- **Предложенный отрывок**
┌────────

Наступило молчание.

— Я могу идти? — спросил командир.

—“'Идите. Передайте там у себя, чтоб не фантазировали. Если есть у вас белые пятна, пусть честно так и остаются белыми пятнами, и не суйте мне на их место несуществующие японские дивизии.

Когда офицер вышел, Жуков повторил:

— Хлеб себе зарабатывают. Разведчики. — Потом повернулся к Лапину и сказал: — Спрашиваете, будет ли опять война?

Борис заторопился и сказал, что это не просто из любопытства, а что они с Хацревиным собираются уезжать на Запад в связи с тем, что там, на Западе, кажется, могут развернуться события. Но если здесь, на Востоке, будет что‑то происходить, то они не уедут. Вот об этом он и спрашивает.

— Не знаю, — довольно угрюмо сказал Жуков. И потом повторил опять: — Не знаю. Думаю, что они нас пугают. — И после паузы добавил: — Думаю, что здесь ничего не будет. Лично я думаю так.

Он подчеркнул слово «лично», словно отделяя себя от кого‑то, кто думал иначе.

— Думаю, можете ехать, — сказал он, как бы закругляя разговор и приглашая нас расстаться.

Мы вышли. Ортенберг остался еще на несколько минут и вышел вслед за нами. Вопрос об отъезде Лапина, Хацревина и Славина был решен. Через день или два они отправились самолетом через Улан — Батор и дальше — на Москву.

Наша юрта опустела. Как раз в это время Ставский переселился от Ортенберга куда‑то на Хамардабу, и я перебрался к Ортенбергу. Там же с нами в юрте жил приехавший сюда в эти дни от «Правды» Николай Кружков. Мне, уже начинавшему чувствовать себя журналистом, его приезд показался хорошим предзнаменованием. Казалось, что раз после окончания событий «Правда» послала его сюда из Москвы, наверное, тут что‑то еще будет происходить.

Я застал здесь только несколько самых последних дней войны, и мне хотелось, чтобы здесь произошло что‑то еще и чтобы я принял в том, что последует, участие с самого начала.

└────────

Собранные данные:
┌────────

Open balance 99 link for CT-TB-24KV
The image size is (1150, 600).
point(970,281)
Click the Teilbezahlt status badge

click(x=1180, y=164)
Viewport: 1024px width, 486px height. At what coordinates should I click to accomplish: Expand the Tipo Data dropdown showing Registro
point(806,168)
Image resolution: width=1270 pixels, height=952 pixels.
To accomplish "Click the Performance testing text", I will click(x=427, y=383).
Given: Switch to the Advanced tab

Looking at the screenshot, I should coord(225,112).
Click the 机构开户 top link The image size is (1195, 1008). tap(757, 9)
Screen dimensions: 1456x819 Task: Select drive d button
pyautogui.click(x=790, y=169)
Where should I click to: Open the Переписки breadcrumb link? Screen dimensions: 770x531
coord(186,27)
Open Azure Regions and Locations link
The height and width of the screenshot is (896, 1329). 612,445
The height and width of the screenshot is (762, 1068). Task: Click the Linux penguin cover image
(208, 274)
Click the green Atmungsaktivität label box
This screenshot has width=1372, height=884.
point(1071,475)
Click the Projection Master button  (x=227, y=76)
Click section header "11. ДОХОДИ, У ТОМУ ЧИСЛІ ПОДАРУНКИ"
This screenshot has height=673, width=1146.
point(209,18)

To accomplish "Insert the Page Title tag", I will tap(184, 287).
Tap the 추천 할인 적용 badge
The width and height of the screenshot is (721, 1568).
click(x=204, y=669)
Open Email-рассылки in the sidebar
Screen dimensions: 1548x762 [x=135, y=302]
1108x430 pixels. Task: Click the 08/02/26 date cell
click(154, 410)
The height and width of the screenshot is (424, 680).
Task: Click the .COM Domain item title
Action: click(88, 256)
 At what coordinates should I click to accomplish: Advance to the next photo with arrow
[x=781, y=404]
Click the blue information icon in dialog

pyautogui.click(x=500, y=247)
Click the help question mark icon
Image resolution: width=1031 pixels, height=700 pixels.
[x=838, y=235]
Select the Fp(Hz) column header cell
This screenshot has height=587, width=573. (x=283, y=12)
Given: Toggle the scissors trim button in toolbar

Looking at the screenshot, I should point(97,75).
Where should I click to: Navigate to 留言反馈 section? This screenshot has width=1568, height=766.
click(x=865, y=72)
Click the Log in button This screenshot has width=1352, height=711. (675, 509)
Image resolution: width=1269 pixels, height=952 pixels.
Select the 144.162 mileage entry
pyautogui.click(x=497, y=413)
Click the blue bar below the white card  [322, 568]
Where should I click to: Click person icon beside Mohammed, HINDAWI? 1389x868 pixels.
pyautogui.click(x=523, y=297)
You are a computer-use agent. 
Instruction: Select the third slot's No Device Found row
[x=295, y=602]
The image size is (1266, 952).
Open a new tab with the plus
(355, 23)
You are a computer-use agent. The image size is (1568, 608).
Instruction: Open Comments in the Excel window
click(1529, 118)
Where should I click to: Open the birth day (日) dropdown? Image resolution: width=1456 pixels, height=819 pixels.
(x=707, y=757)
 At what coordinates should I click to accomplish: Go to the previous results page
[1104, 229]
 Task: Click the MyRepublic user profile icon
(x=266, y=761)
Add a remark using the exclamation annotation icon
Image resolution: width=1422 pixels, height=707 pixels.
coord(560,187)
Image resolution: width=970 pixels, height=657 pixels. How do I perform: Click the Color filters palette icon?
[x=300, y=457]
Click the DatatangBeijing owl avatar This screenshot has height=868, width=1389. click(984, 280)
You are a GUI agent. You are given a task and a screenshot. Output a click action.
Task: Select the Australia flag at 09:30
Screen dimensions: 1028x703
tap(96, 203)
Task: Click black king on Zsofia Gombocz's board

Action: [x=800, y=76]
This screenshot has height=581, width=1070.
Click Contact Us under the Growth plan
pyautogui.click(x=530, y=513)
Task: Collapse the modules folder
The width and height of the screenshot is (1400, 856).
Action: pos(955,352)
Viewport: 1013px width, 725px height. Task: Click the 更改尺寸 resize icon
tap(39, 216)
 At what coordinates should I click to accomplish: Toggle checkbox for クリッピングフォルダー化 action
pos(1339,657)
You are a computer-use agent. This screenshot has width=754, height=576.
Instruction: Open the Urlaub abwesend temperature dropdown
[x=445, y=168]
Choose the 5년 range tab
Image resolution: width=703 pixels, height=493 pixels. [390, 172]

└────────

- **Письменные задания**
- 1) Перескажите короче абзац отрывка, который начинается словами «Наша юрта опустела». Сохраните его основные факты.
- 2) Сосчитайте строки листинга, в которых встречается строка «section». В ответе укажите только их число.
Листинг никак не связан с отрывком.

- **Ответы к упражнению**
- 1) Юрта опустела. Ставский переехал от Ортенберга на Хамардабу, и я перебрался к Ортенбергу. В той же юрте жил Николай Кружков, приехавший в эти дни от «Правды». Я счел его приезд добрым знаком: раз «Правда» прислала его из Москвы уже после окончания событий, здесь, вероятно, еще что‑то произойдет.

- 2) 2